Beginning Logic Design – Part 4

Hello and welcome to part 4 of my Beginning Logic Design series.

In the last couple posts we used Logicly to cover some introductory topics such as the basic logic gates, some combinational circuits for doing addition, and some sequential circuits we can use to store bits of data.

As we move on I’d like to cover increasingly more useful building blocks, but we’ll quickly outgrow what we can manage nicely in an educational logic simulator. While you can persevere and eventually build an entire CPU in Logicly, this is difficult and impractical.

Another reason to move beyond the basic logic simulator is I’d like to build some of these designs to see them operate in real life. While I have admiration for the folks that are building computers from scratch, I’d like an easier way. So today we’re going to change things up significantly!

Today we’re going to start exploring SystemVerilog and FPGAs!



System What Now?

SystemVerilog is a hardware description language (HDL). An HDL is a language that lets you describe hardware with code, rather than designing with schematics.

This gives a ton of benefits. Primarily it let’s us focus more on what we’re trying to accomplish, rather than some of the nifty tricks we have to do with basic logic gates to implement designs. We give our HDL to programs that can convert our descriptions into actual designs.

SystemVerilog and similar languages play a large role in the design of modern integrated circuits. This is especially true in the design of ASICs and designs for FPGAs. Since building your own ASIC has a fairly high cost for a hobbyist, we’ll look at FPGAs and tools provided by the vendors that make them.

Getting Started With FPGAs

There are two massive FPGA focused companies and a few other notable contenders. The biggest players are Altera (now owned by Intel) and Xilinx.

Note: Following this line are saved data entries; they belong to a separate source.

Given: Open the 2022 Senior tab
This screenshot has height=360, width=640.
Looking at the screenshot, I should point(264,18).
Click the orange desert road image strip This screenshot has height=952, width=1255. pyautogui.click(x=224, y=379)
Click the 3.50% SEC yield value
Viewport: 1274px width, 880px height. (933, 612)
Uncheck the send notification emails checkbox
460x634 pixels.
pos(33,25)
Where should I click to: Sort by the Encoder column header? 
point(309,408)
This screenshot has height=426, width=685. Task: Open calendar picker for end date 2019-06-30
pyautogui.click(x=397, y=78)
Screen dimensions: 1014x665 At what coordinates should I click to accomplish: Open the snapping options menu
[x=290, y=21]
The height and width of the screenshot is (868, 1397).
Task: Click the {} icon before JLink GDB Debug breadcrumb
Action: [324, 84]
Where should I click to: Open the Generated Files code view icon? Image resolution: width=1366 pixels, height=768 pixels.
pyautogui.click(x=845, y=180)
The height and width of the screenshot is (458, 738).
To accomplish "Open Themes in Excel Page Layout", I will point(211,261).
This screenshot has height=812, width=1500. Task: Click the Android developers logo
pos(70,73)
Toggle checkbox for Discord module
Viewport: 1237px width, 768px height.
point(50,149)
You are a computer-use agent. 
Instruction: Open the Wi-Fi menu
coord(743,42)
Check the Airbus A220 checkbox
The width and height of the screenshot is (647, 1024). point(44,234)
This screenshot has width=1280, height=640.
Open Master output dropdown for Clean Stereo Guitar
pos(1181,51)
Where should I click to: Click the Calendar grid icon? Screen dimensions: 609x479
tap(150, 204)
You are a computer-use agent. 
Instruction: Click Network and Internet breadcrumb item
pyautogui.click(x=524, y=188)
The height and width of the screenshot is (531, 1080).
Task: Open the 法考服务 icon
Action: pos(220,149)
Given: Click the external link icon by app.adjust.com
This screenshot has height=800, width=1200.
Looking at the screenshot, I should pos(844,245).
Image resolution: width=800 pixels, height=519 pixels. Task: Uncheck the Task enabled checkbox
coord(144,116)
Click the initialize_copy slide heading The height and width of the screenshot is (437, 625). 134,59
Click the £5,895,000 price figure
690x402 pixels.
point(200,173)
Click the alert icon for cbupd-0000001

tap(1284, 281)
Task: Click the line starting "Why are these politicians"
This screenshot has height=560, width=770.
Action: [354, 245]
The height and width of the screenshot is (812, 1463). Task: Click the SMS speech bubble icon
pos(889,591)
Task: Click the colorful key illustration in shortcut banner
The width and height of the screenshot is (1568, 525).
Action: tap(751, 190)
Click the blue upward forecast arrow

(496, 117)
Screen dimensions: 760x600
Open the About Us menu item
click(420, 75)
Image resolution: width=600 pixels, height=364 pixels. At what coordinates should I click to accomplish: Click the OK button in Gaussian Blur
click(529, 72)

Since the two big guys each have roughly 1/3 of the FPGA market it’s best to start with one of them since it’s easier to find boards and documentation.

I am more familiar with the Xilinx tools and I find their software, Vivado, is a bit less cluttered and makes simulation a bit easier, so I’ll be using that.

To get started you’ll need to register a free Xilinx account and download Vivado. The download is several gigabytes so it will take some time to download and install.

Hello Vivado

Using these tools can be daunting, so let’s jump right in and get something basic going before we get cold feet. Let’s open Vivado!

We’ll hit Create Project and step through the wizard. The first page of the wizard will introduce itself, then we’ll be prompted to name the project and select a directory for it to live in. I’ll call mine hello-vivado and store it in /tmp since I don’t intend to keep this project.

On the next page, I’ll select the project type, I’ll choose to RTL Project so we are ready for anything. I’ll skip the option to specify sources at this time.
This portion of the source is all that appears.